Congregational Conflict

Unresolved conflict is one of the most challenging aspects of church life.  Conflict arises to one degree or another - everything from minor friction to outright war - in almost every setting of human interaction.  While the conflict I most often hear about is conflict between church members and pastoral leadership, conflict between church members themselves is also common.

When such conflict exists, prayer is the essential starting point toward resolution.  Prayer brings God to bear on situations.  Prayer can result in changed minds, changed hearts, changed behavior, and an improved situation.  The difference prayer makes is amazing.

The second step toward the resolution of conflict is having a courteous conversation.  In my role as district superintendent, church members sometimes contact me with concerns about their pastor.  My first question is always, “Have you personally shared this with your pastor?”  I am surprised at how many church members want me to have a conversation with the pastor that they should first have with the pastor.  It is best when individuals talk with each other rather than talking about each other.  Face-to-face dialogue is to be preferred over phone calls, e-mails, texts, or Facebook postings.

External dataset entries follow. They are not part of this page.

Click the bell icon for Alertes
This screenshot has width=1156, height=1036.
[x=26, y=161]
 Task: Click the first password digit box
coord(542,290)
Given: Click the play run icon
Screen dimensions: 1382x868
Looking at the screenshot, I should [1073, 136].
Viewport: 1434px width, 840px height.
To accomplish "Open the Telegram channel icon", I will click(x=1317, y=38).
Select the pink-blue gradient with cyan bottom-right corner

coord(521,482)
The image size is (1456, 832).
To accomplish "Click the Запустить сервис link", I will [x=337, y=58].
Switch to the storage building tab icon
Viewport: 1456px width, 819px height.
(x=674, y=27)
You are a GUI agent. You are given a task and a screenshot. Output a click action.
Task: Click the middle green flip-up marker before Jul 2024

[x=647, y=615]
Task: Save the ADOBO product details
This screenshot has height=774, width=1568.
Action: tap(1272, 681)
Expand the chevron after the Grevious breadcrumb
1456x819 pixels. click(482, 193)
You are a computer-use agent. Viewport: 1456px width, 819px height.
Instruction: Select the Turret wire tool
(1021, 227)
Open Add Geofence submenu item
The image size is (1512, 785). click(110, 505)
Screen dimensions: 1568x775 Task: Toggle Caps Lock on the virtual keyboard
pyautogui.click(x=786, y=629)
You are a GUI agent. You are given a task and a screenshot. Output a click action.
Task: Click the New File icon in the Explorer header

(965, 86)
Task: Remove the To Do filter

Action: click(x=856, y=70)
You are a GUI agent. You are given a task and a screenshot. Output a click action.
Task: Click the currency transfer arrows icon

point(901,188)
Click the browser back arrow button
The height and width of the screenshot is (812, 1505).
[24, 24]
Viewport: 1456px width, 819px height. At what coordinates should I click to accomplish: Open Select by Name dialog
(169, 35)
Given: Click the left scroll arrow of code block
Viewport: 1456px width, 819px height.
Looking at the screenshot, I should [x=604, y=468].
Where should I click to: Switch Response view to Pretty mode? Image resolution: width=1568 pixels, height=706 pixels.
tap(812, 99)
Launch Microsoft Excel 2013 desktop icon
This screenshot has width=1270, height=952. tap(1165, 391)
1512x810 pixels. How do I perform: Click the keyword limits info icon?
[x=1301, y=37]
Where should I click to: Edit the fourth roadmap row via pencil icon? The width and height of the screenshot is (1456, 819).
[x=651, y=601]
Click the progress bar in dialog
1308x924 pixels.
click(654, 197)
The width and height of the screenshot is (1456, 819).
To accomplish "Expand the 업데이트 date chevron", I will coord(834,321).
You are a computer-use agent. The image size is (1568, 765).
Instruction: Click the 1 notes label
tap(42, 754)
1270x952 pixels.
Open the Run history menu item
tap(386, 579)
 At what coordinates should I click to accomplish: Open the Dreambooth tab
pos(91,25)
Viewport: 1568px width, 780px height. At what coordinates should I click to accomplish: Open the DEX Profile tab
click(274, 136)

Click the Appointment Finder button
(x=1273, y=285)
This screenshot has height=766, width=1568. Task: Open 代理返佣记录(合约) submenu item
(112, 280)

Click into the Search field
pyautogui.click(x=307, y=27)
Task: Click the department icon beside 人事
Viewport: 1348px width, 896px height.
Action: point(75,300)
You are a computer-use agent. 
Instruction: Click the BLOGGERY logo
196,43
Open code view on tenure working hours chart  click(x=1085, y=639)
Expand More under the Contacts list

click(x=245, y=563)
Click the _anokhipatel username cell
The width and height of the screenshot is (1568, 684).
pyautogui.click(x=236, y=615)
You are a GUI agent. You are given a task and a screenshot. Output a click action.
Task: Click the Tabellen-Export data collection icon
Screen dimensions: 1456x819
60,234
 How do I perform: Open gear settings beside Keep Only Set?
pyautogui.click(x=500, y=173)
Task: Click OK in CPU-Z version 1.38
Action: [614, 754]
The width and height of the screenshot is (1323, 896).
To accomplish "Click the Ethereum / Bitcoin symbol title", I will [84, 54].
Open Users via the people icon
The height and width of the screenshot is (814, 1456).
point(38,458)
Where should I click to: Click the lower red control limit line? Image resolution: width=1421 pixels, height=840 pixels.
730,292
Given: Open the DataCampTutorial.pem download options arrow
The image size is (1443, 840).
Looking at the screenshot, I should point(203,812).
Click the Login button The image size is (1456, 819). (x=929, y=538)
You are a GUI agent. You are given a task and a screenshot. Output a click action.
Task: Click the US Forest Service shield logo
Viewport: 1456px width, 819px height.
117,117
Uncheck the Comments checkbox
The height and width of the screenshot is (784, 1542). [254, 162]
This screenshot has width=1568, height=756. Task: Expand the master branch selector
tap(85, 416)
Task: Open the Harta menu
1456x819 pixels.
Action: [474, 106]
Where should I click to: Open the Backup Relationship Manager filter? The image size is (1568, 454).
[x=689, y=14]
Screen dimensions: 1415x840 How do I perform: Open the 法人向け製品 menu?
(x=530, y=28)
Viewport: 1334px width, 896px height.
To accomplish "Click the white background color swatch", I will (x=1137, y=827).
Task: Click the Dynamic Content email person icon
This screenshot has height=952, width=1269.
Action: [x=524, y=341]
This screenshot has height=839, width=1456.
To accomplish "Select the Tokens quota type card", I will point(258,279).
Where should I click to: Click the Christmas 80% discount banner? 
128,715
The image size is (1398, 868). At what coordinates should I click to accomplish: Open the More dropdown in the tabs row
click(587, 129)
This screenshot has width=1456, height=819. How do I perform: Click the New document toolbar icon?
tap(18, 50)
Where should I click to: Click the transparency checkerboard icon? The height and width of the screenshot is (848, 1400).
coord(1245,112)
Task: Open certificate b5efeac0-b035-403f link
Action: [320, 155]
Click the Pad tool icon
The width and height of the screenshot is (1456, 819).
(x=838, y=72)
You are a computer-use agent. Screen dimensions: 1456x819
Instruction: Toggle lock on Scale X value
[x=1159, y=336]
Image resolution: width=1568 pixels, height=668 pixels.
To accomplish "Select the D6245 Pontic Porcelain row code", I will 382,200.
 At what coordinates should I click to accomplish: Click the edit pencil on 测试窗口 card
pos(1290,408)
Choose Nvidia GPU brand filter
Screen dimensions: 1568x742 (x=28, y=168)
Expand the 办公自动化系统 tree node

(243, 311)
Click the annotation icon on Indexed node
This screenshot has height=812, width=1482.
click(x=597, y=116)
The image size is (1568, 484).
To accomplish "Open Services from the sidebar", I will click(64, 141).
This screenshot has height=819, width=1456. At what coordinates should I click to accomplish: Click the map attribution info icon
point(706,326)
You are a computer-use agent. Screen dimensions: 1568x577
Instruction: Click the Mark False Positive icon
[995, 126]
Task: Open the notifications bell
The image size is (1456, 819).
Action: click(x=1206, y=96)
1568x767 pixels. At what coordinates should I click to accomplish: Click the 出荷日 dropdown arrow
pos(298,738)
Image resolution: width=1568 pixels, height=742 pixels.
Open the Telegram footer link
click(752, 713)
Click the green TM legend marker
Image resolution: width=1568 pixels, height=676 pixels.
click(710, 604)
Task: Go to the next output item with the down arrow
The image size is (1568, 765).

Give thought to the best time and place for the conversation.  What time will be most convenient for the other individual?  What place will offer the most graceful setting for the meeting?  Meeting over a cup of coffee provides a setting markedly different than meeting in an office.  Making an appointment to meet is usually better than an unscheduled encounter.

There is much value in having a courteous and considerate conversation.  Misunderstandings can be resolved, mutual respect increased, common ground discovered, and relationships strengthened.  Changes are often willingly made (on both sides) as a result of an open, honest conversation.  Hearing you express your concerns may greatly help the other individual.  The other individual’s response to your concerns may greatly help you. 

Often, the source of the conflict is unmet expectations.  Sometimes those expectations are legitimate but unexpressed, and therefore unmet - simply because the other individual is unaware of the expectations.  When you lovingly and gracefully communicate legitimate expectations, the other individual can be empowered with knowledge to act.

There are also occasions when expectations may be impractical.  Put yourself in the shoes of the other individual and ask if what you are expecting is either unattainable or unrealistic.  A conversation can make evident whether or not expectations are appropriate and provide opportunity for resolution.

If, after following these steps, resolution is not forthcoming, the next step (according to Matthew 18) is to have a follow-up conversation with the assistance of one or two spiritually mature members of the congregation who can be wise mediators.

When unresolved issues spiral into congregational conflict, the results are invariably negative and include distraction from mission, hurt feelings, damaged congregational unity, and injury to the church’s witness in the community. 

When people who are striving to be Christlike sit down together for a prayerful conversation seeking resolution and reconciliation, good things usually happen. 

A person’s ability to extend grace is key in resolution.  When conflict is the result of personality differences, a generous spirit of forgiveness and a graceful commitment to live together in community is sometimes the most appropriate response.    

Finally, always remember that while it takes two to reconcile, it only takes one to forgive.  You can be the one.